Proprio come i Sassi della Felicità, di cui vi ho parlato un paio di settimane fa e che dobbiamo avere cura di riporre per primi nel Vaso della Vita.

Ce ne sono altre che sono sottili e insidiose, che ci si appiccicano addosso e ci intasano i pori ostacolando il libero fluire delle nostre energie vitali. Alcune all'inizio neppure le vediamo ma sono estremamente pericolose.

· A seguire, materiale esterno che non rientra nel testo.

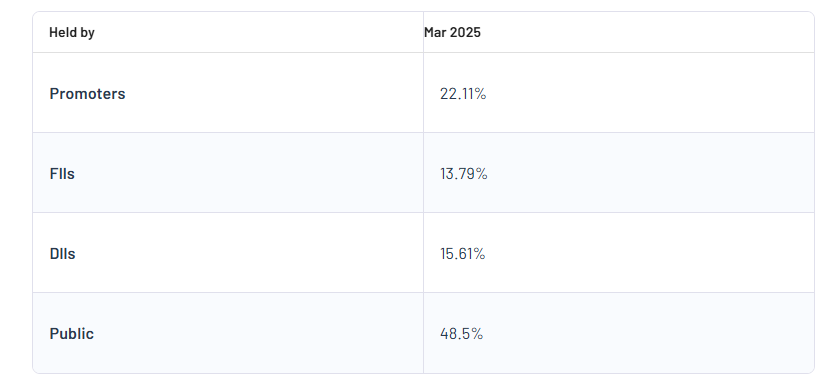Click empty space right of 15.61% value
This screenshot has width=827, height=392.
tap(650, 254)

Come la ricerca della perfezione per esempio, e la pretesa di poter piegare tutto e tutti al proprio disegno. O come le lamentele e le critiche; conosco persone che non ho mai sentito lamentarsi o giudicare gratuitamente, ne conosco parecchie e le ringrazio per avermi fatto capire – ce n'è voluto e non ci siamo ancora del tutto!- quanto nociva sia questa tendenza. O come gli errori e le mancanze, e il relativo autoflagellamento misto a rimpianto, rimorso, recriminazione: non aiuta nessuno, anzi avvelena te e il mondo che ti circonda. O i pensieri svalutanti, le credenze limitanti e i pregiudizi negativi, su di sé e sugli altri; qualcuno le chiama profezie che si autoavverano, diciamo che qualunque cosa permetti al tuo cervello di pensare lui ci crederà, lo reputerà vero e lo incorporerà. O le aspettative, peggio se altrui, che anziché farti da guida ti menano per il naso come un toro tirato per l'anello. O il possesso, verso le cose e verso le persone: nulla è per sempre, nel bene e nel male, e per fortuna a pensarci bene. O i confronti: gli altri sono 7.430.800.521 (dato aggiornato alle 17.39 del 20 giugno 2016), è evidente che è una partita infinita che non vale la pena neppure iniziare. E di questi sette miliardi e mezzo, le persone negative, quelle che ti tirano giù, ti criticano, ti inondano di dubbi, e paure, che si dimostrano insoddisfatte, castranti, risucchianti. O l'ultima parola: quando vedi che ti stai avvitando in una discussione aporetica, molla la presa e se proprio non ce la fai, prova ad ascoltare; e se nemmeno questo ti riesce, passa al Gibberish, tutto perderà e prenderà senso.

Non che sia un compito facile, tutt'altro. Ma tocca farlo, perché poi si scopre che quella roba lì ci soffocava la vita e lasciava solo scorie tossiche.

Scrolliamoci le micropolveri di dosso, estirpiamo le piante infestanti e prendiamoci cura di quello che conta davvero. Per noi.